* [WRITTEN EXERCISE] Write out the whole listing below word for word, every line, with nothing added, dropped, or changed.

* [INFORMATION PROVIDED]

══════════

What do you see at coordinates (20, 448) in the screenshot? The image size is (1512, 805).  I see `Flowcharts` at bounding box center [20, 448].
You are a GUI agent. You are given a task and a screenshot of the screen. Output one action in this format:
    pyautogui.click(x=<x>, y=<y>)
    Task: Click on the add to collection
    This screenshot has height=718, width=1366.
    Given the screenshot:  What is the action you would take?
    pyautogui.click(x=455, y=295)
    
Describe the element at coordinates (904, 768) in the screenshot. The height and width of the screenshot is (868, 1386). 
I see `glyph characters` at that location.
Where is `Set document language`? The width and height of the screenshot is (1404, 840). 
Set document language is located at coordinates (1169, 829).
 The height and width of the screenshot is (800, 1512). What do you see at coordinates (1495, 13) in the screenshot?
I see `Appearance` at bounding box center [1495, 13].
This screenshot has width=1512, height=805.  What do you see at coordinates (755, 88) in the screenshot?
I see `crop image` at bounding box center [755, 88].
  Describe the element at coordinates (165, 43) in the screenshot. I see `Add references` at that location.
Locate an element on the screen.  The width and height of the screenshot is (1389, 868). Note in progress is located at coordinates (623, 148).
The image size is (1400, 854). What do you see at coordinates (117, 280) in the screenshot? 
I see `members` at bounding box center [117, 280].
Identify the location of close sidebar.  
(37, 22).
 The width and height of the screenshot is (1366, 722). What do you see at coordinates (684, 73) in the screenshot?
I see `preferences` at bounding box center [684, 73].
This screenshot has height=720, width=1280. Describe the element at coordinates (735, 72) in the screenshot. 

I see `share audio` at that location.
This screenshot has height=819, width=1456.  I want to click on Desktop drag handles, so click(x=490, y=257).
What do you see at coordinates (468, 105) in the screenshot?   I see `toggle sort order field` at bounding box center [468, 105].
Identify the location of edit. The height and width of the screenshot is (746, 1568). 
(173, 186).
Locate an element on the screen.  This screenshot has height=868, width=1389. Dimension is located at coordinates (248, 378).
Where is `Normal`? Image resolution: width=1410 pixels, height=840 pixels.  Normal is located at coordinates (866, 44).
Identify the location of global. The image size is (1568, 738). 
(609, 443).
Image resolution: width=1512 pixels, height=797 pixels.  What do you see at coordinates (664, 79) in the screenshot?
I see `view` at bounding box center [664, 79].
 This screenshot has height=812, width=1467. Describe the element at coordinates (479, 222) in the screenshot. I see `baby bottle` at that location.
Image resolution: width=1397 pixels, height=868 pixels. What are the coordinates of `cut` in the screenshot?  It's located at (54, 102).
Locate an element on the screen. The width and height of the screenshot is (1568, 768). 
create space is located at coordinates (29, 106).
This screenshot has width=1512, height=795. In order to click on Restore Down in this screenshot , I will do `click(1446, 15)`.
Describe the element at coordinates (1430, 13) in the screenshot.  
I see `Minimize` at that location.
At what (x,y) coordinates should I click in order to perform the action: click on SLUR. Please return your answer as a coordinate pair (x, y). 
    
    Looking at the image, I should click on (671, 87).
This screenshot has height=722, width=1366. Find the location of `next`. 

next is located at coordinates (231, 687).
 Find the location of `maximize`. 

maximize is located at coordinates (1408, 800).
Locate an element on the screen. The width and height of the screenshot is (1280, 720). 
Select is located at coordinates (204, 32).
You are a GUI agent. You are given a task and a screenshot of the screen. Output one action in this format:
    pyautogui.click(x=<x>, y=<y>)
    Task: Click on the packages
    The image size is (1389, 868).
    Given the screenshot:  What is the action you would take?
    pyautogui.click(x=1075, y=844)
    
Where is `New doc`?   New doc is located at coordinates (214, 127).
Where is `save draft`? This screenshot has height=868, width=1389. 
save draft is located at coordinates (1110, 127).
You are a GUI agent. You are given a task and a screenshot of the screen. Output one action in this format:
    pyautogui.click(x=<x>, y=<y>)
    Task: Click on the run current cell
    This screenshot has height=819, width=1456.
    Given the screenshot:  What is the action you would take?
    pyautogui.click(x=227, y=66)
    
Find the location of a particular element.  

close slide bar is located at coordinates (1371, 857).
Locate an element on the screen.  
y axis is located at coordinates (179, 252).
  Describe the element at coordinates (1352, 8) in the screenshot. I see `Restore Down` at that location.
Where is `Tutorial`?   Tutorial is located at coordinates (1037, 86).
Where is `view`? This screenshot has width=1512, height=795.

══════════

* [PROBLEM SOLUTION]
What do you see at coordinates (20, 448) in the screenshot? The image size is (1512, 805).  I see `Flowcharts` at bounding box center [20, 448].
You are a GUI agent. You are given a task and a screenshot of the screen. Output one action in this format:
    pyautogui.click(x=<x>, y=<y>)
    Task: Click on the add to collection
    This screenshot has height=718, width=1366.
    Given the screenshot:  What is the action you would take?
    pyautogui.click(x=455, y=295)
    
Describe the element at coordinates (904, 768) in the screenshot. The height and width of the screenshot is (868, 1386). 
I see `glyph characters` at that location.
Where is `Set document language`? The width and height of the screenshot is (1404, 840). 
Set document language is located at coordinates (1169, 829).
 The height and width of the screenshot is (800, 1512). What do you see at coordinates (1495, 13) in the screenshot?
I see `Appearance` at bounding box center [1495, 13].
This screenshot has width=1512, height=805.  What do you see at coordinates (755, 88) in the screenshot?
I see `crop image` at bounding box center [755, 88].
  Describe the element at coordinates (165, 43) in the screenshot. I see `Add references` at that location.
Locate an element on the screen.  The width and height of the screenshot is (1389, 868). Note in progress is located at coordinates (623, 148).
The image size is (1400, 854). What do you see at coordinates (117, 280) in the screenshot? 
I see `members` at bounding box center [117, 280].
Identify the location of close sidebar.  
(37, 22).
 The width and height of the screenshot is (1366, 722). What do you see at coordinates (684, 73) in the screenshot?
I see `preferences` at bounding box center [684, 73].
This screenshot has height=720, width=1280. Describe the element at coordinates (735, 72) in the screenshot. 

I see `share audio` at that location.
This screenshot has height=819, width=1456.  I want to click on Desktop drag handles, so click(x=490, y=257).
What do you see at coordinates (468, 105) in the screenshot?   I see `toggle sort order field` at bounding box center [468, 105].
Identify the location of edit. The height and width of the screenshot is (746, 1568). 
(173, 186).
Locate an element on the screen.  This screenshot has height=868, width=1389. Dimension is located at coordinates (248, 378).
Where is `Normal`? Image resolution: width=1410 pixels, height=840 pixels.  Normal is located at coordinates (866, 44).
Identify the location of global. The image size is (1568, 738). 
(609, 443).
Image resolution: width=1512 pixels, height=797 pixels.  What do you see at coordinates (664, 79) in the screenshot?
I see `view` at bounding box center [664, 79].
 This screenshot has height=812, width=1467. Describe the element at coordinates (479, 222) in the screenshot. I see `baby bottle` at that location.
Image resolution: width=1397 pixels, height=868 pixels. What are the coordinates of `cut` in the screenshot?  It's located at (54, 102).
Locate an element on the screen. The width and height of the screenshot is (1568, 768). 
create space is located at coordinates (29, 106).
This screenshot has width=1512, height=795. In order to click on Restore Down in this screenshot , I will do `click(1446, 15)`.
Describe the element at coordinates (1430, 13) in the screenshot.  
I see `Minimize` at that location.
At what (x,y) coordinates should I click in order to perform the action: click on SLUR. Please return your answer as a coordinate pair (x, y). 
    
    Looking at the image, I should click on (671, 87).
This screenshot has height=722, width=1366. Find the location of `next`. 

next is located at coordinates (231, 687).
 Find the location of `maximize`. 

maximize is located at coordinates (1408, 800).
Locate an element on the screen. The width and height of the screenshot is (1280, 720). 
Select is located at coordinates (204, 32).
You are a GUI agent. You are given a task and a screenshot of the screen. Output one action in this format:
    pyautogui.click(x=<x>, y=<y>)
    Task: Click on the packages
    The image size is (1389, 868).
    Given the screenshot:  What is the action you would take?
    pyautogui.click(x=1075, y=844)
    
Where is `New doc`?   New doc is located at coordinates (214, 127).
Where is `save draft`? This screenshot has height=868, width=1389. 
save draft is located at coordinates (1110, 127).
You are a GUI agent. You are given a task and a screenshot of the screen. Output one action in this format:
    pyautogui.click(x=<x>, y=<y>)
    Task: Click on the run current cell
    This screenshot has height=819, width=1456.
    Given the screenshot:  What is the action you would take?
    pyautogui.click(x=227, y=66)
    
Find the location of a particular element.  

close slide bar is located at coordinates (1371, 857).
Locate an element on the screen.  
y axis is located at coordinates (179, 252).
  Describe the element at coordinates (1352, 8) in the screenshot. I see `Restore Down` at that location.
Where is `Tutorial`?   Tutorial is located at coordinates (1037, 86).
Where is `view`? This screenshot has width=1512, height=795.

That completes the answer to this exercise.